Student papers at NIME and AI Music Studies
Lab papers accepted at NIME 2024 and at the First International Conference in AI Music Studies.
Occupational Therapy Methods in the Design of Accessible Musical Instruments
Andrew McMillan, Fabio Morreale
To be presented at NIME 2024, Utrecht, The Netherlands
This study explores the integration of Occupational Therapy techniques within the evaluation of movement and functionality concerning users of Accessible Musical Instruments (AMI). It examines the current application of these techniques in design methodologies and contemplates their potential adaptation and incorporation into AMI design. The paper presents findings derived from a conventional occupational therapy approach alongside two inquiries that modify and expand upon this approach through the integration of sensor technologies. The outcomes of two tasks, each employing sensor technology to gauge and appraise movement and functionality, are presented. These findings are to illustrate how designers can integrate methodologies pertaining to the analysis of a range of movement and functionality within their design frameworks.

GIVEN RECORDS ▸
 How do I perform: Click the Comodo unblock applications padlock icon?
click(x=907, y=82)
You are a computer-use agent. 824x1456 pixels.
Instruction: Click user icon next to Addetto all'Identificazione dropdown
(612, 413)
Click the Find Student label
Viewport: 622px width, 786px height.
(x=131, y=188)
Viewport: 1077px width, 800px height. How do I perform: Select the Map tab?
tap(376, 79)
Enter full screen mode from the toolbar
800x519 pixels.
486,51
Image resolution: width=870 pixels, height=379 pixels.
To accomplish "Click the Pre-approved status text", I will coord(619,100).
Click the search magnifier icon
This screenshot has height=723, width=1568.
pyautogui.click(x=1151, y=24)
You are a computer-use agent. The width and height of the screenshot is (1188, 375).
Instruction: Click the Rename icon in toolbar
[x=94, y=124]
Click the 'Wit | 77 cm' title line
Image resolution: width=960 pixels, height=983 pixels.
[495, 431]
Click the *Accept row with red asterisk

YOUR GOAL ▸
According to the text shown, where will the paper on Occupational Therapy methods be presented?

THE ANSWER ▸
At NIME 2024 in Utrecht, The Netherlands.